Nabend, ich hab nen Problem beim Löschen eines Knoten der ein Attribut enthält

Folgende XML-Struktur hab ich:

<test>
<beruf uid="arbeiter">
<name uid="hans"
<link>www.java-forum.org</link>
<name uid="erwin">
<link>www.trallalala</link>
</beruf>
<beruf uid="arbeitsloser">
<name uid="klaus"
<link>www.arbeitsamt.de</link>
</beruf>
</test>

Das ist nur ein Beispiel  Ich möchte nun wenn ich die knoten mit der uid klaus löschen, danach prüfen ob der knoten beruf noch weitere knoten hat, wenn nicht soll auch er gelöscht werden. Mit dem Löschen hab ich nicht so das Problem, wohl aber die Knoten unter beruf mit der uid arbeitsloser zu zählen!? Die Methode hasChildNotes liefert mir true obwohl gar keine Knoten mehr drin sind...
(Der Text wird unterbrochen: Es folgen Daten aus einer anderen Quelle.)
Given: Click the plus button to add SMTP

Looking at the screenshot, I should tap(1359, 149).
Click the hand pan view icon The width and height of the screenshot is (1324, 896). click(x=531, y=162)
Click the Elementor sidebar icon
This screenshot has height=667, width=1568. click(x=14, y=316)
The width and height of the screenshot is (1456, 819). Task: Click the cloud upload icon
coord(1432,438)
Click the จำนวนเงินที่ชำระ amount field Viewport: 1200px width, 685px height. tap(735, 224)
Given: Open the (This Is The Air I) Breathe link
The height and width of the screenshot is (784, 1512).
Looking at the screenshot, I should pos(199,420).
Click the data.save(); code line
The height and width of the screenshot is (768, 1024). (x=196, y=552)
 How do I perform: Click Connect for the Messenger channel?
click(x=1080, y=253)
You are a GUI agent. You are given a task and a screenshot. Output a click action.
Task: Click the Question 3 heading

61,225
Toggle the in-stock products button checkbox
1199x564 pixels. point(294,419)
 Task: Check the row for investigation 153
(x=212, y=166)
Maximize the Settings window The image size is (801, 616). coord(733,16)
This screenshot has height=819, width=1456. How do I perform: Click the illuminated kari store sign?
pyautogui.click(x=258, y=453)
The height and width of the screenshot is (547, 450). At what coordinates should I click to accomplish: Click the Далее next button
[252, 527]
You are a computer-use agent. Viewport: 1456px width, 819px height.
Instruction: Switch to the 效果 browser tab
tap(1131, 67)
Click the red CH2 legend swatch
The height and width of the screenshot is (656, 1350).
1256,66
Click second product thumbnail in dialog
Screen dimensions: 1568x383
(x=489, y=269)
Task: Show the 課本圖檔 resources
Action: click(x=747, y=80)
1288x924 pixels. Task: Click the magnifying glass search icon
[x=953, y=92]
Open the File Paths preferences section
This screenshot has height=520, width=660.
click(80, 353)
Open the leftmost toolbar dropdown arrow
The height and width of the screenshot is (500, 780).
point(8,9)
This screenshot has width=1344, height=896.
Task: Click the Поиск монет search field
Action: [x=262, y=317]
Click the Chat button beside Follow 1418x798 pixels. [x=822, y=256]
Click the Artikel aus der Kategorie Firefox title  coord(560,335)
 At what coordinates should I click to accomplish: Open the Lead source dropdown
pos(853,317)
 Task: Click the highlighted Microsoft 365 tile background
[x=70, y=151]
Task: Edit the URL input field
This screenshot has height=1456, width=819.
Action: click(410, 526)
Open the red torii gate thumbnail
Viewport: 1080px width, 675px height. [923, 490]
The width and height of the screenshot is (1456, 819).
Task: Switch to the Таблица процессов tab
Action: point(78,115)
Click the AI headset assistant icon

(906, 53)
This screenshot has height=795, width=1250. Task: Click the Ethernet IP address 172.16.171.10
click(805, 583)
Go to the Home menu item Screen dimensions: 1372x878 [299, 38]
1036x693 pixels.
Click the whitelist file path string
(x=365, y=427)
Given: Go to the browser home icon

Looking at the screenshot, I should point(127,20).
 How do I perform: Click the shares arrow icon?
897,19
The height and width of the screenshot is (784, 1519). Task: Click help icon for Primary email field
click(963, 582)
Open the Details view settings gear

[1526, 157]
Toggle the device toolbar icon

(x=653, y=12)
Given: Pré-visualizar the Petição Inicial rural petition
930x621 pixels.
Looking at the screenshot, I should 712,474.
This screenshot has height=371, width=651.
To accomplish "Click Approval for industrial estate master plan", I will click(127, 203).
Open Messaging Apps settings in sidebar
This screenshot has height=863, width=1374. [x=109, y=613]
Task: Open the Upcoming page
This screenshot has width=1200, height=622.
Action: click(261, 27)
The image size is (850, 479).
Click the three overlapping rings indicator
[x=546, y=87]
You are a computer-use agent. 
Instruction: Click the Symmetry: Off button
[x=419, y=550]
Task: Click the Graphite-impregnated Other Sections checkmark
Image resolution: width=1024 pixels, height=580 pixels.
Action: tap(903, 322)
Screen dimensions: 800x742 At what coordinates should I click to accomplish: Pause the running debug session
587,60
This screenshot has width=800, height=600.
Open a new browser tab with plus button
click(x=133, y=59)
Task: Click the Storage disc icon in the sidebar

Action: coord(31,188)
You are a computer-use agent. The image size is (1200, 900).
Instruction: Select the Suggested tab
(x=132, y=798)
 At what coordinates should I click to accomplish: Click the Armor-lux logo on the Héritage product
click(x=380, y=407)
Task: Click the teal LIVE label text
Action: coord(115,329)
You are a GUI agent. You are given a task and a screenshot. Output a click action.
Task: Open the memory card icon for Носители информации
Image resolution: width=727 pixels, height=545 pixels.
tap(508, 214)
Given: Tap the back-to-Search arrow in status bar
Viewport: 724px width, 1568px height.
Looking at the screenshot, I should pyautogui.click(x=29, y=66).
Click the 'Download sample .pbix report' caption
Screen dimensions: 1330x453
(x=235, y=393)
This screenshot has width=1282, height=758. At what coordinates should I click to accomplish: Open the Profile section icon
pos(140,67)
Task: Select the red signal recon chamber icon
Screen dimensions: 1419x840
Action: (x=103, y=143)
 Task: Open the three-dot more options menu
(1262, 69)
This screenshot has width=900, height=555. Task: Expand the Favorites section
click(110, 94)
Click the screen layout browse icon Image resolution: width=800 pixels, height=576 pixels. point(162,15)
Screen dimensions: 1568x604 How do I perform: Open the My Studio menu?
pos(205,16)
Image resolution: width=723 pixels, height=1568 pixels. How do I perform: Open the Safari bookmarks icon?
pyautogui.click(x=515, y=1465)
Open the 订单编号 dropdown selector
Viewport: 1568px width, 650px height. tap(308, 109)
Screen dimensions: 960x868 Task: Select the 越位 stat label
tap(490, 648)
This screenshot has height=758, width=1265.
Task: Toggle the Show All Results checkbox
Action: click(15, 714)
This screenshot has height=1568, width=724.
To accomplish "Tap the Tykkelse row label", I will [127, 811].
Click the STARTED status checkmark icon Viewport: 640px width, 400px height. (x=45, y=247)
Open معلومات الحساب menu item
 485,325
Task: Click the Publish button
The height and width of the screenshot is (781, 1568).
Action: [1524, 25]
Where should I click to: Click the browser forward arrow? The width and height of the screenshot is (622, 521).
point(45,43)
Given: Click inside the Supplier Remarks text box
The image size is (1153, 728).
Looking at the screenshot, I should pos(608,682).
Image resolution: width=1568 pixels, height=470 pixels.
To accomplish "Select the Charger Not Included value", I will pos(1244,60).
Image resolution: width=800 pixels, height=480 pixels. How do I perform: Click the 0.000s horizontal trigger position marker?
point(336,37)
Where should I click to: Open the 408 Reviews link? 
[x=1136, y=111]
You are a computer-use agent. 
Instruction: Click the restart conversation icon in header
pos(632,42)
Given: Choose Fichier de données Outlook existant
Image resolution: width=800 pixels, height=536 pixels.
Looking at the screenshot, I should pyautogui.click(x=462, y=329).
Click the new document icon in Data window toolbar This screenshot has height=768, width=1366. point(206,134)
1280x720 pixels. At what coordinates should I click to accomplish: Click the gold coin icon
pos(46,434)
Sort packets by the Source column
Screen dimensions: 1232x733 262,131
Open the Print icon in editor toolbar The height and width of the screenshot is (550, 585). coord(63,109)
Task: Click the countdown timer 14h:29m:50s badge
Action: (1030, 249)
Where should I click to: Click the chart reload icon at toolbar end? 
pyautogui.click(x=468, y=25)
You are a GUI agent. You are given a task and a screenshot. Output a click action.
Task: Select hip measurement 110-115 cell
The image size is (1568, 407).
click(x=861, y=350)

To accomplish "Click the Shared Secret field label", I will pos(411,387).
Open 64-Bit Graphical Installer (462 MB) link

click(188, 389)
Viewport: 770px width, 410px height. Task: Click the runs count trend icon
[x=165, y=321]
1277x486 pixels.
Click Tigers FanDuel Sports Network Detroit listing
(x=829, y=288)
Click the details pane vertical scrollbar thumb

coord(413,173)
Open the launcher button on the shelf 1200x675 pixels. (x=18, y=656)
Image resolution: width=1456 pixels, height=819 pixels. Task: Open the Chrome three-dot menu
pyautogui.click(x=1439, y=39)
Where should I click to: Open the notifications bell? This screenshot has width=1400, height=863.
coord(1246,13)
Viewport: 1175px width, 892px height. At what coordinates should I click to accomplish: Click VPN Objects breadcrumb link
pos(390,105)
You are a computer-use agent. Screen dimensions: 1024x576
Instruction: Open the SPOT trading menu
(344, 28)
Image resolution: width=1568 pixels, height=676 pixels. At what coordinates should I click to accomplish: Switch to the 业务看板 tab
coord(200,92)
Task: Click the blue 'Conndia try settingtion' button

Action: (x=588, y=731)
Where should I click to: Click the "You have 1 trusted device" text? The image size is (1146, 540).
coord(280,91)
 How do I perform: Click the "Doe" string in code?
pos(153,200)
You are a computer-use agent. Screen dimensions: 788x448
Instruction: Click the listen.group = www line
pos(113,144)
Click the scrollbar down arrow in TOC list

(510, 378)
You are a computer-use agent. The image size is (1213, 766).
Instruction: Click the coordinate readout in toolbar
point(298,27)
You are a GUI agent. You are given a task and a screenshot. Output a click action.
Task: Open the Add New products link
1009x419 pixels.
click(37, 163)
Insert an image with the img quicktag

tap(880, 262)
Der Eintrag nachdem Löschen sieht dann auch so aus:

<beruf uid="arbeitsloser">

<beruf/>


Hat jemand vllt ne Idee und mag mir auf die Sprünge helfen?


----------



## Tobias (14. Jan 2009)

'türlich liefert die true, ist doch noch das child "link" da?!


----------



## Guest (15. Jan 2009)

Nein, sieht dann halt so aus wie ichs geschrieben hab:

<beruf uid="arbeitsloser">

<beruf/>


----------



## mikachu (19. Feb 2009)

Ja wenn das so aussieht, wie du es geschrieben hast, ist das vollkommen klar, dass hasChildNodes dir true zurückliefert.


<!-- open element 'beruf', which never is closed -->
<beruf uid="arbeitsloser">

<!-- another element 'beruf' -->
<beruf/>

Selbst, wenn das richtig wäre, würde hasChildNodes true zurückliefern, da ja ein unsichtbarer Text (\n und andere Whitespacezeichen) zwischen dem Start- und Ende-Tag liegen!

#Edit 1:
Wenn du das mit DOM machst, ist es kein Problem... einfach nach dem Löschen den Parent-Knoten aufrufen und sehen, ob da noch weitere Knoten enthalten sind, die KEIN reiner Textknoten sind.


----------